Ten thousand light-years had seemed so far from home, once. A staggering distance, inconceivably vast. But it wasn’t, not really, not when you put matters into their proper perspective. Earth and Norgla were virtually next-door neighbors when you stood this far away and looked back. Bernard smiled ironically. And to think that we and the Norglans were all set to divvy up the universe between us! What cosmic arrogance, what, supreme gall! What right do any of us, in our puny little galaxy, have to stake even a tentative claim out here?
“How about you, Bernard?” Dominici asked. “You haven’t been saying much. What do you think of Stone’s idea? Would you rather stay lost out here, or be the bearer of evil tidings?”
“Oh, I’d like to get back home,” Bernard said mildly. “No doubt about it. I miss my books, my music, I even miss my teaching chores.”

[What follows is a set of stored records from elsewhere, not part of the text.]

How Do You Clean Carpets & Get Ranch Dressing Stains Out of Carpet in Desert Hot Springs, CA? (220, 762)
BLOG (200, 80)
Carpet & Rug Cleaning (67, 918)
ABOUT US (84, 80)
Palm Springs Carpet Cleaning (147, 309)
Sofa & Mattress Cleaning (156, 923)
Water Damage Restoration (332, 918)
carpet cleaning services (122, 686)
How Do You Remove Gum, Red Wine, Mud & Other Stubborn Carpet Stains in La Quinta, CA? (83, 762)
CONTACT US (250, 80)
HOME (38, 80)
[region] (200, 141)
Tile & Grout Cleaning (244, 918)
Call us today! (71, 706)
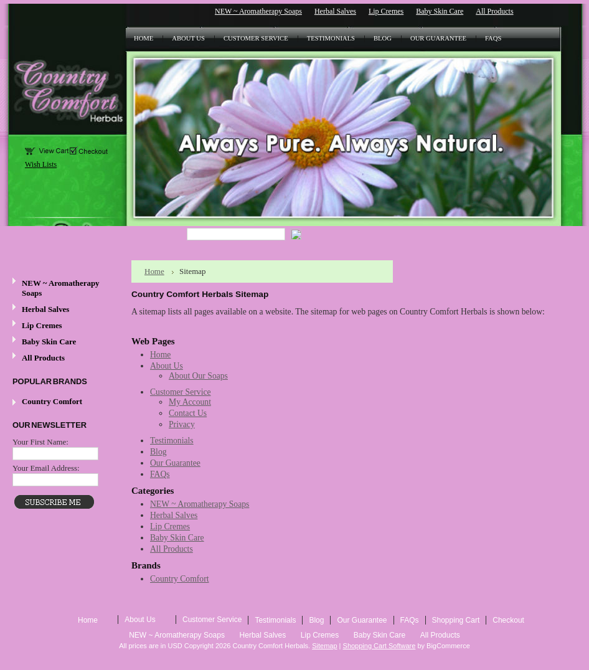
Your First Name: (40, 441)
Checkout (508, 620)
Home (154, 271)
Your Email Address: (46, 468)
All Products (494, 11)
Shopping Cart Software (379, 645)
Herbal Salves (335, 11)
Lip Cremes (386, 11)
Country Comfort (52, 401)
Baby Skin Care (439, 11)
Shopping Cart (456, 620)
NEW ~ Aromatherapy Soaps (258, 11)
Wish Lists (41, 164)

“No family?” Dominici asked.
“Not really.” Bernard leaned back. “Two marriages; both dissolved. I have a son somewhere, by my first wife. David Martin Bernard, that’s his name. I haven’t seen him in fifteen years. I guess he doesn’t use my last name. He’s been raised to think that someone else is his father. If I met him on the street, he wouldn’t know me even by name.”
“Oh,” the biophysicist said in embarrassment. “Sorry to bring it up.”
Bernard shrugged. “You don’t have to apologize. It’s not a wound that rankles in my bosom, anything like that. I simply wasn’t cut out to be a family man. Can’t get myself sufficiently involved with other people except on non-practical levels of scholarship or connoisseurship or the like. More’s the pity I didn’t realize that before my first marriage, that’s all.” Bernard wondered why he was saying all this. “It wasn’t till the second marriage broke up,” he went on, “that I realized that temperamentally I was a born bachelor. So I’ve got no family ties with Earth. But I’d still like to get home, all the same.”
“I guess we all do,” said Stone. “I didn’t really mean what I said a few minutes ago. It was just a thought off the top of my head.”
“I was married once too,” Dominici said to no one in particular. “She was a lab technician with golden hair, and we honeymooned in Farrarville on Arcturus X. She died ten years ago.”
And you obviously haven’t gotten over it, Bernard thought, seeing the sudden anguished look on Dominici’s face.
The sociologist felt uncomfortable. Up till now there had been a certain understanding of reserve in effect between the four of them; cooped up though they were, they had kept back details of their private lives. But if it all came spilling forth now as a relief from stress, all the long sad autobiographies of frustrations and petty disappointments and lost loves, the situation in the cabin would be intolerable. Each man would clamor to spew out his autobiography, while the others would wait their turns. And, Bernard knew, it would be his fault for having touched off the revelations.